In general, there are three possibilities to solve this
problem:
- Put your code into a DLL; then, map the DLL to the remote
process via windows
hooks.
- Put your code into a DLL and map the DLL to the remote process
using the CreateRemoteThread
& LoadLibrary technique.
- Instead of writing a separate DLL, copy your code to the
remote process directly—via
WriteProcessMemory—and
start its execution with CreateRemoteThread. A
detailed description of this technique can be found here.
I. Windows Hooks
Demo applications: HookSpy
and HookInjEx
The primary role of Windows hooks is to monitor the message
traffic of some thread. In general, there are:
- Local hooks, where you monitor the message traffic of
any thread belonging to your process.
- Remote hooks, which can be:
- thread-specific, to monitor the message traffic of a
thread belonging to another process;
- system-wide, to monitor the message traffic for all
threads currently running on the system.
If the hooked thread belongs to another process (cases 2a &
2b), your hook procedure must reside in a dynamic-link library
(DLL). The system then maps the DLL containing the hook procedure
into the address space of the hooked thread. Windows will map the
entire DLL, not just the hook procedure. That is why Windows hooks
can be used to inject code into another process's address space.
While I won't discuss hooks in this article further (take a look
at the SetWindowHookEx API in MSDN for more details),
let me give you two more hints that you won't find in the
documentation, but might still be useful:
- After a successful call to
SetWindowsHookEx, the
system maps the DLL into the address space of the hooked thread
automatically, but not necessary immediately. Because Windows
hooks are all about messages, the DLL isn't really mapped until an
adequate event happens. For example:
|
If you install a hook that monitors all nonqueued
messages of some thread (WH_CALLWNDPROC), the
DLL won't be mapped into the remote process until a message
is actually sent to (some window of) the hooked thread. In
other words, if UnhookWindowsHook is called
before a message was sent to the hooked thread, the DLL will
never be mapped into the remote process (although the call
to SetWindowsHookEx itself succeeded). To force
an immediate mapping, send an appropriate event to the
concerned thread right after the call to
SetWindowsHookEx. |
The same is true for unmapping the DLL after calling
UnhookWindowsHook.

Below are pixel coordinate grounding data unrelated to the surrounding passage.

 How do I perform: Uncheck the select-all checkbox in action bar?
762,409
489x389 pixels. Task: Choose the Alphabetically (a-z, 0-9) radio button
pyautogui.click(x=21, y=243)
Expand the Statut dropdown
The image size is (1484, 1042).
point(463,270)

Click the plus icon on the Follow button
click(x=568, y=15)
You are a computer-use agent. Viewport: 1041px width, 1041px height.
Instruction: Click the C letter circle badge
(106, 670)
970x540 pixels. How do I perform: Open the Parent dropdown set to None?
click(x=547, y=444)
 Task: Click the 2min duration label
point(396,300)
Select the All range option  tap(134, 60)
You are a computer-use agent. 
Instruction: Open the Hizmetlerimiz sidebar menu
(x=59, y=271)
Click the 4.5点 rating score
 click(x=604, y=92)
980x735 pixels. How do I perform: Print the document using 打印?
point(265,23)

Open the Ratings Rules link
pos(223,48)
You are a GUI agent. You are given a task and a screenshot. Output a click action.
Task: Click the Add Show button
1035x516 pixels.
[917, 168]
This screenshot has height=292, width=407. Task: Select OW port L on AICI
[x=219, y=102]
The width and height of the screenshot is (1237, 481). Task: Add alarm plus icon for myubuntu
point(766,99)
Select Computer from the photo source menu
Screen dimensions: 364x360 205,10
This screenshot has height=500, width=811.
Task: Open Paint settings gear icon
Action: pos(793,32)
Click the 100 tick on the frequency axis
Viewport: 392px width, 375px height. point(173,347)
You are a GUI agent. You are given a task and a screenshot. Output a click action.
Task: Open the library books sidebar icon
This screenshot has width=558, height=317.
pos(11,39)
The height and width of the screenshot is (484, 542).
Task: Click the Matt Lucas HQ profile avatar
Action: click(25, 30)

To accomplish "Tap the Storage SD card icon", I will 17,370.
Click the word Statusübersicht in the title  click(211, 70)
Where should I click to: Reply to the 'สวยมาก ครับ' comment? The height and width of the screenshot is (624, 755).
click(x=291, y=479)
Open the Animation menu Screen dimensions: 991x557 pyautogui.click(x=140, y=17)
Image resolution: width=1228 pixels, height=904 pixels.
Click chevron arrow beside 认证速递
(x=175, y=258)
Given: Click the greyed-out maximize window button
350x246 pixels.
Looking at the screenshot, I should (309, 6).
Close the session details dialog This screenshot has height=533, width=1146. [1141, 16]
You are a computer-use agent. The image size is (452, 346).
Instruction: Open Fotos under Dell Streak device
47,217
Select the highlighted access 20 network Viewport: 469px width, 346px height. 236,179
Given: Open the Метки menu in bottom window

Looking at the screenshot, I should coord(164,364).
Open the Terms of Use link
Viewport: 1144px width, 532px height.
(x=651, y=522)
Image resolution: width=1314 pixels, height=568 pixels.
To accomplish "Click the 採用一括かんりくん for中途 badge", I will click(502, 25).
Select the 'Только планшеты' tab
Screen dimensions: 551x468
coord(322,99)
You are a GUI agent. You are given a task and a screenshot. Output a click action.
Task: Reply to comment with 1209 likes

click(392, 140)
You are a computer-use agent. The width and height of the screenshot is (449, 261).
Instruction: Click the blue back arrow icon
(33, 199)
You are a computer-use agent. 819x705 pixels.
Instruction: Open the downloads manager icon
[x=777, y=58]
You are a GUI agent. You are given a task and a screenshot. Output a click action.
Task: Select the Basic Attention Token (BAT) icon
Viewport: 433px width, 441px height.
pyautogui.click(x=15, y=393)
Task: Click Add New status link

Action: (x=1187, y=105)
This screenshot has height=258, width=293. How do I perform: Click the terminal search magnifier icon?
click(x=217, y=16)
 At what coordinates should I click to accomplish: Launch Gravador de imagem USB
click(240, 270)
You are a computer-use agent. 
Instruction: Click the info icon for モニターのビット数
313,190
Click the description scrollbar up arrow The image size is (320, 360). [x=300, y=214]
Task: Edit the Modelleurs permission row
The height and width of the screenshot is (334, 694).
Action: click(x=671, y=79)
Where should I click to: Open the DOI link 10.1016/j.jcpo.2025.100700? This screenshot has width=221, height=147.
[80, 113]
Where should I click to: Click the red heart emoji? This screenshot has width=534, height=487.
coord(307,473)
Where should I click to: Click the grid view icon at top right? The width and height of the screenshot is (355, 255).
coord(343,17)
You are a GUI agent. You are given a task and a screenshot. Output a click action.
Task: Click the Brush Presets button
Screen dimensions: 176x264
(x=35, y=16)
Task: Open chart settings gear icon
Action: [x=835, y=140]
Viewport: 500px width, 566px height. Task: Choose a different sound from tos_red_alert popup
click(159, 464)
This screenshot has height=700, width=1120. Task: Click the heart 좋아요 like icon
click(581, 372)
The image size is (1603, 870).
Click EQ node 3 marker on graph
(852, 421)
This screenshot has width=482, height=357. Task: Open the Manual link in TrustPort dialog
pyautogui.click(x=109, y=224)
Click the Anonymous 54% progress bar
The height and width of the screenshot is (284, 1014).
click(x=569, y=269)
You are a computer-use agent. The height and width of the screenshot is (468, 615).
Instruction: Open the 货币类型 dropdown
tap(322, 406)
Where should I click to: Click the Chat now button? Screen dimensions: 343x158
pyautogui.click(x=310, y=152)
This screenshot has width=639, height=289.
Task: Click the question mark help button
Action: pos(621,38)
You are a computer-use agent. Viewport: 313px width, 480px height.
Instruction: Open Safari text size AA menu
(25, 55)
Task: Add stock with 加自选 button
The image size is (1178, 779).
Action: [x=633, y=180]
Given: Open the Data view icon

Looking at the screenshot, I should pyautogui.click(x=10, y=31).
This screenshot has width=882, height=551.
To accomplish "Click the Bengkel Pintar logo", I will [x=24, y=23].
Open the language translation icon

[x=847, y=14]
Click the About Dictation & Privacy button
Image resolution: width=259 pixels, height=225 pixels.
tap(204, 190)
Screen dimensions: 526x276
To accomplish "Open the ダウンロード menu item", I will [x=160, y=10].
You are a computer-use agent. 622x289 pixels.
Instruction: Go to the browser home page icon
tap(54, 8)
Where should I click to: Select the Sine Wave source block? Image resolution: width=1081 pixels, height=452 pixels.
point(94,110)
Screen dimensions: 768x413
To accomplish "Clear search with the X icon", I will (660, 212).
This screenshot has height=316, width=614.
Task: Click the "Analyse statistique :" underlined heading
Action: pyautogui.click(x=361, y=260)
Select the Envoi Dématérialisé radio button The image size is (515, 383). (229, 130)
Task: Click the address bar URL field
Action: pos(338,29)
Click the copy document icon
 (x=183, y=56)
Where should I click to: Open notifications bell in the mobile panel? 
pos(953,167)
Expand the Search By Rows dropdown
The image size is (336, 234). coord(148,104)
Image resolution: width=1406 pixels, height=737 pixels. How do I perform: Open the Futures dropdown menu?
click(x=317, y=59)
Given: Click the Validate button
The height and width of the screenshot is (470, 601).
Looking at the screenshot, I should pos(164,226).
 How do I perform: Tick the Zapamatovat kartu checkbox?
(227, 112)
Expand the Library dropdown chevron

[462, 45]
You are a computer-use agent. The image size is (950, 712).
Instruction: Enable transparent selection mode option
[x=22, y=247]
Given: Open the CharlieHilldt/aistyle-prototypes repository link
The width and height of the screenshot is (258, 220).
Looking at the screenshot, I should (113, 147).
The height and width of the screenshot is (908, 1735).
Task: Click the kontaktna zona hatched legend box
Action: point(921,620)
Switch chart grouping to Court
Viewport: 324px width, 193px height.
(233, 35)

The DLL isn't really unmapped
until an adequate event happens.
- When you install hooks, they can affect the overall system
performance (especially system-wide hooks). However, you can
easily overcome this shortcoming if you use thread-specific
hooks solely as a DLL mapping mechanism, and not to trap messages.
Consider the following code snippet:
BOOL APIENTRY DllMain( HANDLE hModule,
DWORD ul_reason_for_call,
LPVOID lpReserved )
{
if( ul_reason_for_call == DLL_PROCESS_ATTACH )
{
char lib_name[MAX_PATH];
::GetModuleFileName( hDll, lib_name, MAX_PATH );
::LoadLibrary( lib_name );
::UnhookWindowsHookEx( g_hHook );
}
return TRUE;
}
So, what happens?
First, we map the DLL to the remote
process via Windows hooks. Then, right after the DLL has actually
been mapped, we unhook it. Normally, the DLL would be unmapped
now, too, as soon as the first message to the hooked thread would
arrive. The dodgy thing is we prevent this unmapping by
increasing the DLLs reference count via
LoadLibrary.
The question that remains is: How to unload the DLL now, once
we are finished? UnhookWindowsHookEx won't do it
because we unhooked the thread already. You could do it this
way:
- Install another hook, just before you want to unmap the DLL;
- Send a "special" message to the remote thread;
- Catch this message in your hook procedure; in response, call
FreeLibrary & UnhookWindowsHookEx.
Now, hooks are used only while mapping/unmapping the DLL
to/from the remote process; there is no influence on the
performance of the "hooked" thread in the meantime. Put another
way: We get a DLL mapping mechanism that doesn't interfere the
target process more than the LoadLibrary technique
discussed below does (see Section
II.). However, opposed to the LoadLibrary
technique, this solution works on both WinNT and Win9x.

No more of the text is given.